However, what most people don't see is that you don't hack together a terrain engine and a skybox, load a few md3 models, and there you go, you're the MMO Uberlord and the million dollars come flooding into your pocket.
Although that is what most people seem to believe, it is just plain stupid, sorry to say so.

A project such as a MMO game requires above all very careful planning, a very widespread assortment of skills, and very thorough quality control, both during development, and later on.
If the gameplay sucks of if it is too hard to even get started, then even the most brilliant graphics aren't good for anything (see Ryzom).
If you make a couple of strategic mistakes in an otherwise good game, your players will run away (see Eternal Lands).
If there are any considerable exploits (either in the ruleset, or the game protocol) that you did not consider, cheaters will cause so much grief that people will soon refuse to play your game (many examples).
If you did not plan the levels system properly, your players will either quickly max out and get bored or will become frustrated and kick it, anyway.

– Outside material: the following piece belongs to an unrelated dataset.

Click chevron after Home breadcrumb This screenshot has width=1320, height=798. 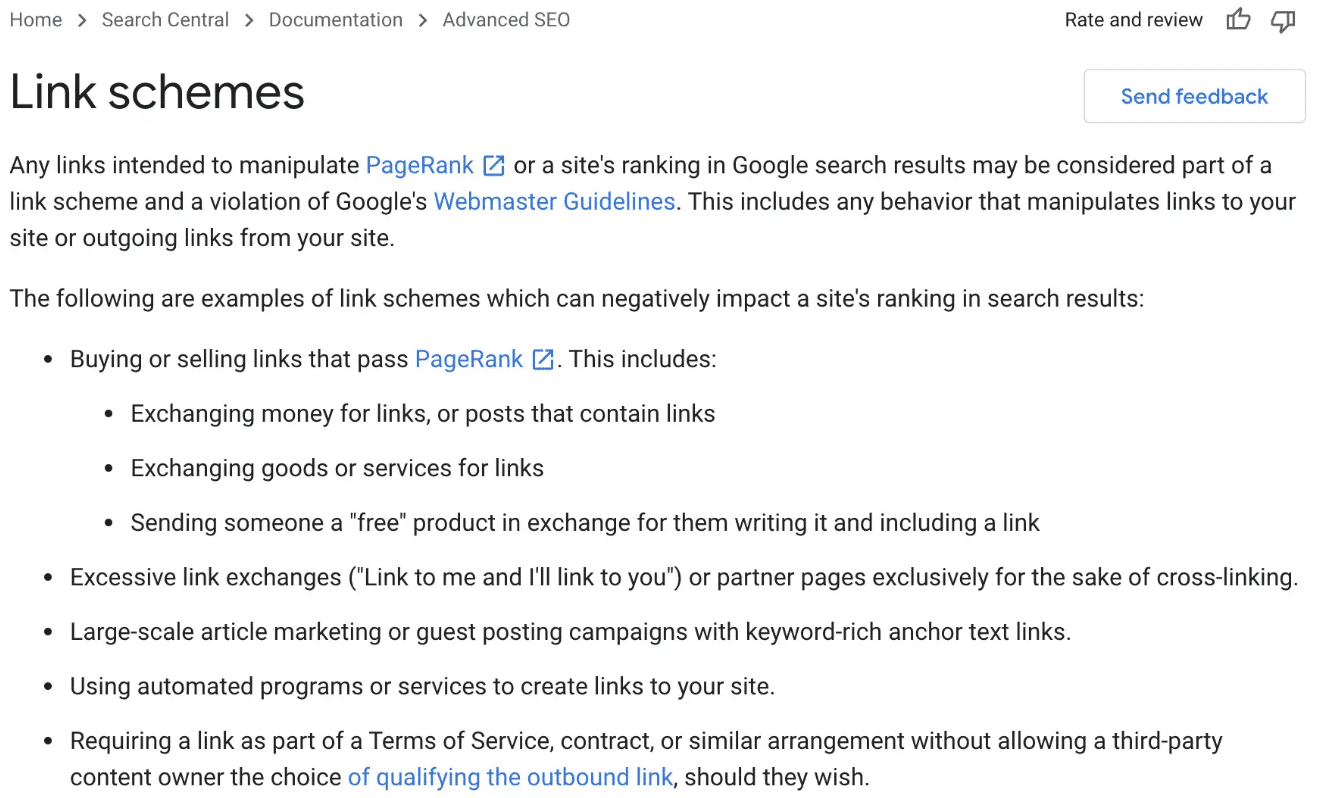coord(82,20)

In addition to a good concept and programmers, you need a few good artists, and at least 3-4 years of dedicated time (I am not talking about 2 hours per day after school!).

If you really get so far as to actually launch something after years of development, then you only need a couple of ten thousand dollars in advance to buy servers and bandwidth until the returns cover the costs... because you know, everyone will want to play your game, but few will actually pay for it.

After that, you can start thinking about how to handle the 25,000 support queries that you will get every week in addition to regularly updating your content and dealing with cheaters and crackers.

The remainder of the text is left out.